Clinical, Histologic, and Therapeutic Pattern of Posterior Fossa Tumors in Children in Cameroon: A Cross-sectional Study

Abstract Introduction: Posterior fossa tumors are significant in pediatric neurooncological populations due to their frequency and morbimortality. We convey a 10-year experience managing pediatric posterior fossa tumors at two reference centers in Cameroon. Materials and Methods: We conducted a cross-sectional study with data collected retrospectively in the Neurosurgery Department of the Central and General Hospitals of Yaounde from January 2010 to December 2019. Included in the study were all patients aged 0–15 years who underwent surgery for posterior fossa tumors. Results: We retained 43 pediatric posterior fossa tumor files, representing 47.89% of pediatric brain tumors. The male/female sex ratio was 0.86, with a mean age of 6.93 ± 4.345 years.
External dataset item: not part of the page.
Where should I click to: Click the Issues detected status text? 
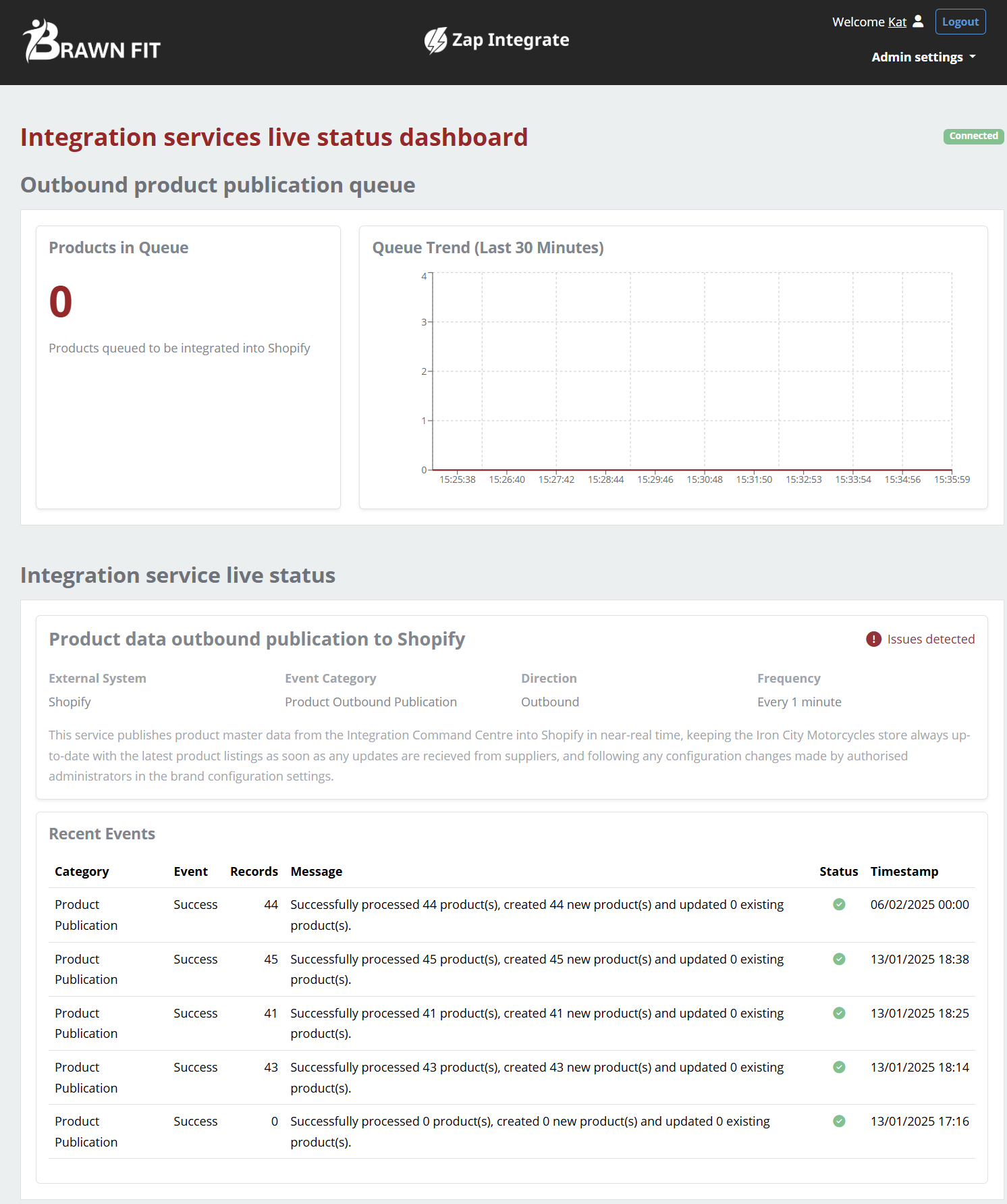tap(930, 639)
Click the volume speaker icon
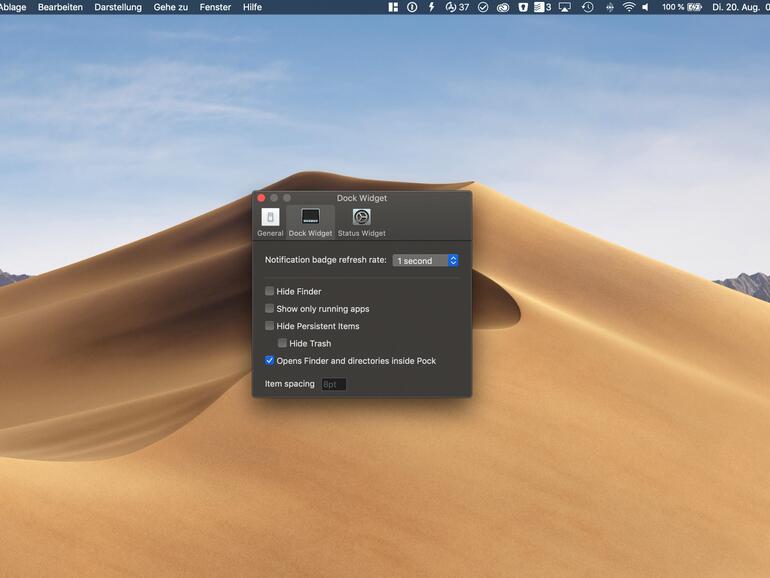 (645, 7)
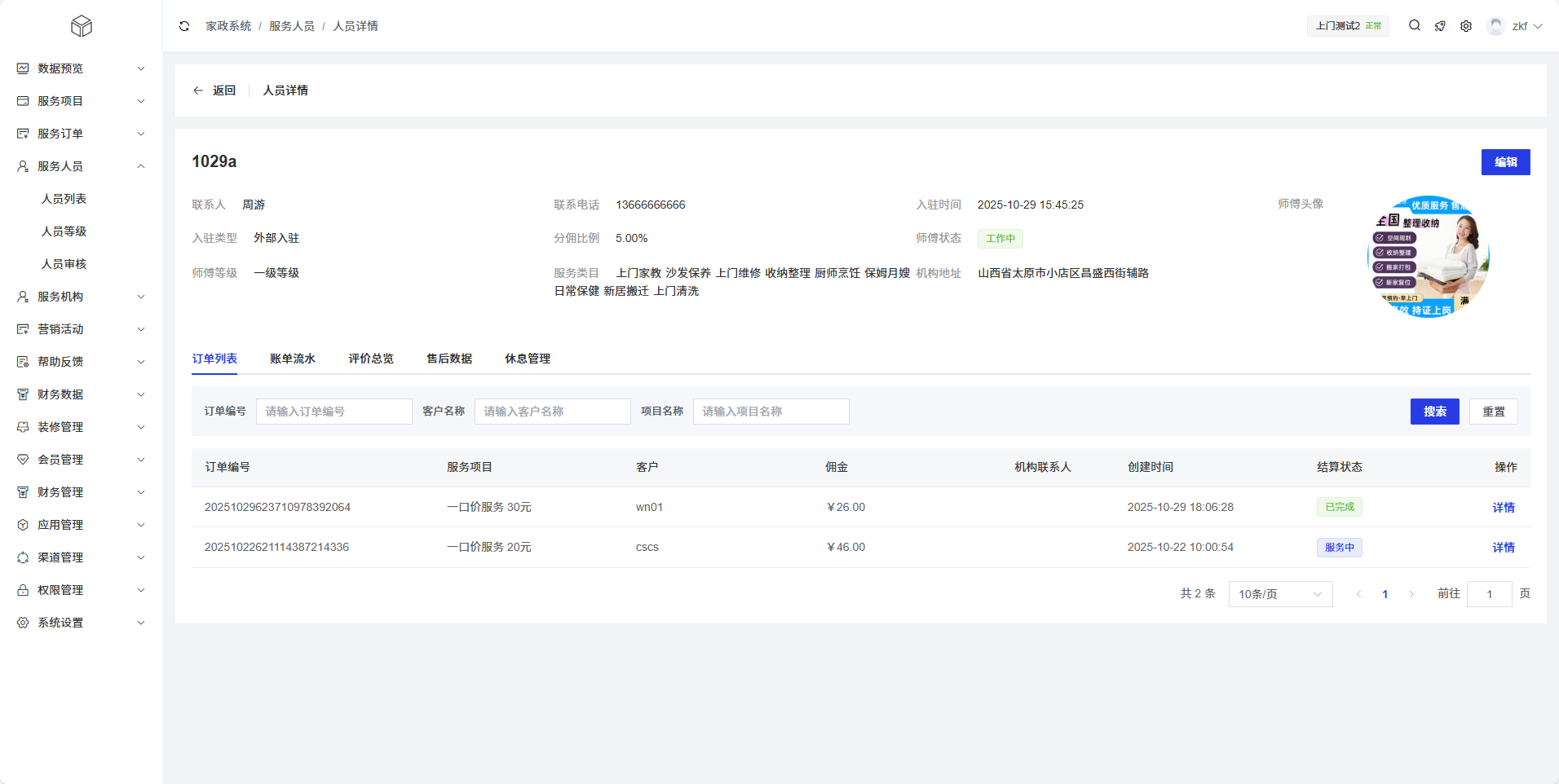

The predominant clinical presentations were headaches + vomiting (97.7%), visual impairment (67.4%), and altered consciousness (14%). The vermis was the most frequent site affected (46.5%). Hydrocephalus was found to be associated with the tumor in 30 patients (69.8%). Tumor excision was total in 90.7% of cases, with cerebrospinal fluid diversion performed within the surgery in 83% of cases. Pilocytic astrocytomas represented 37.2%, medulloblastomas 30.25%, ependymomas 6.9%, and brainstem gliomas 4.6%. The postoperatory mortality rate was 20.9%. The survival rate at 5 years for medulloblastomas was 43%. Conclusion: Pediatric posterior fossa tumors are frequent. Pilocytic astrocytomas are the most common histologic type, followed by medulloblastomas. Radical surgery is the leading standard of care. Adjuvant treatment remains limited.